# Hello Ladies



## QueenSalmon (Feb 23, 2001)

How is everyone doing? It has been a long time since I have posted here!

What has everyone been upto?

Hello Tangleknott , Hawker, Lo8rider and any others that are still around!


----------



## Steve (Jan 15, 2000)

It's been a long while. A hearty welcome back to you!


----------



## PrtyMolusk (Aug 13, 2000)

Howdy!

It's great to see you back! How are y'all doing?

Got any jello shots? :yikes: :lol:


----------



## 1wildchild (Apr 14, 2003)

Welcome back, I look forward to reading your posts!


----------



## Huntinggirl (Aug 3, 2006)

Welcome back QS.....


----------



## tangleknot (Oct 8, 2001)

Hi and welcome back.

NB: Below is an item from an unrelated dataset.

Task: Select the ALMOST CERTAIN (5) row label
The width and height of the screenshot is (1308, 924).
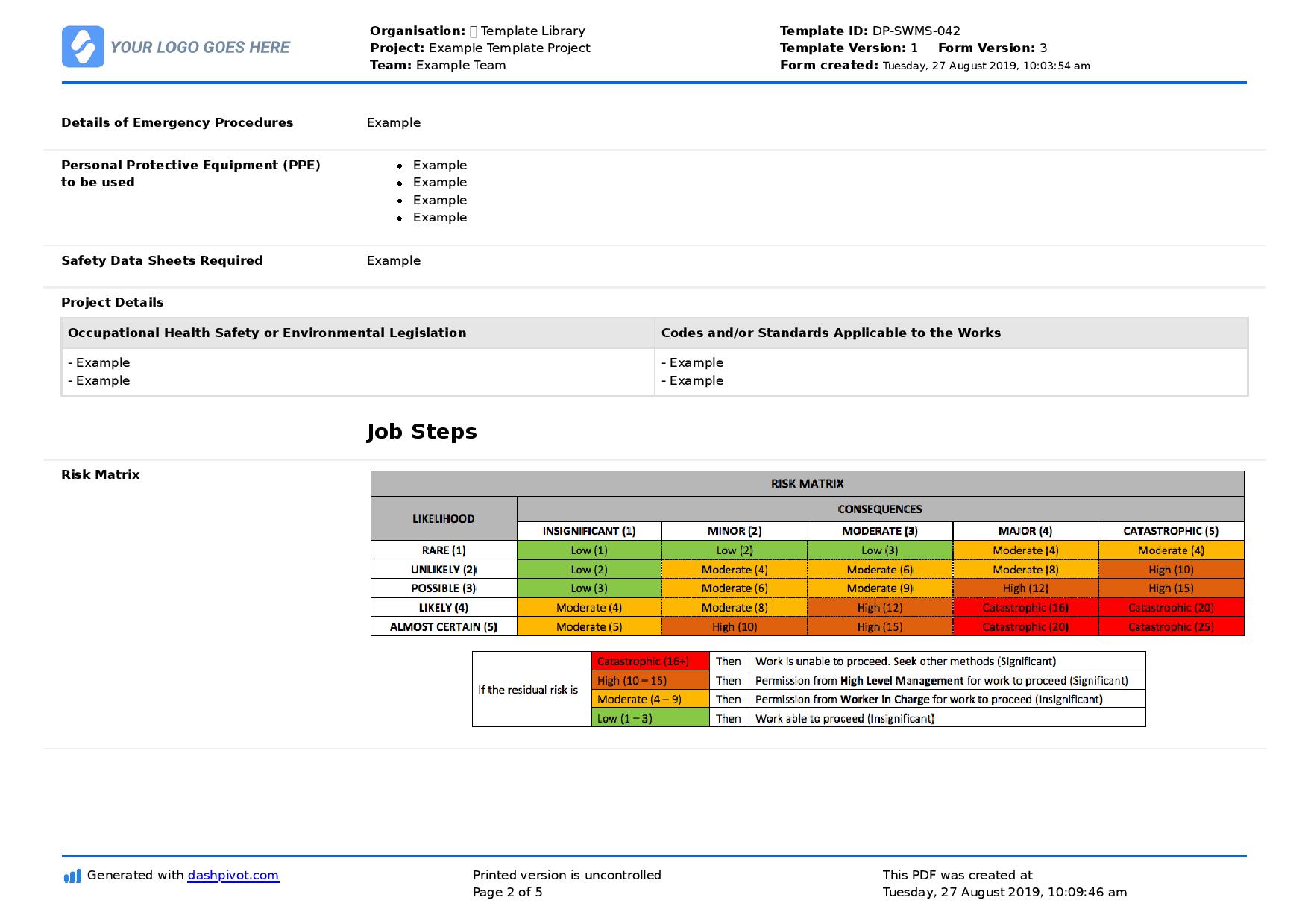Action: pos(444,627)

In fact, some friends of ours happened to run into you at the Emerald Theatre a few weeks back. They were talking about different people they talked to and we thought that it had to be you and sure enough, it was. Small world.


----------



## NEMichsportsman (Jul 3, 2001)

Welcome back!


----------



## QueenSalmon (Feb 23, 2001)

Thanks everyone! 

LOL Tangleknot! I met a ton of new peeps that night! I love meeting new people! 

Hope John and the boys are doing GREAT!


----------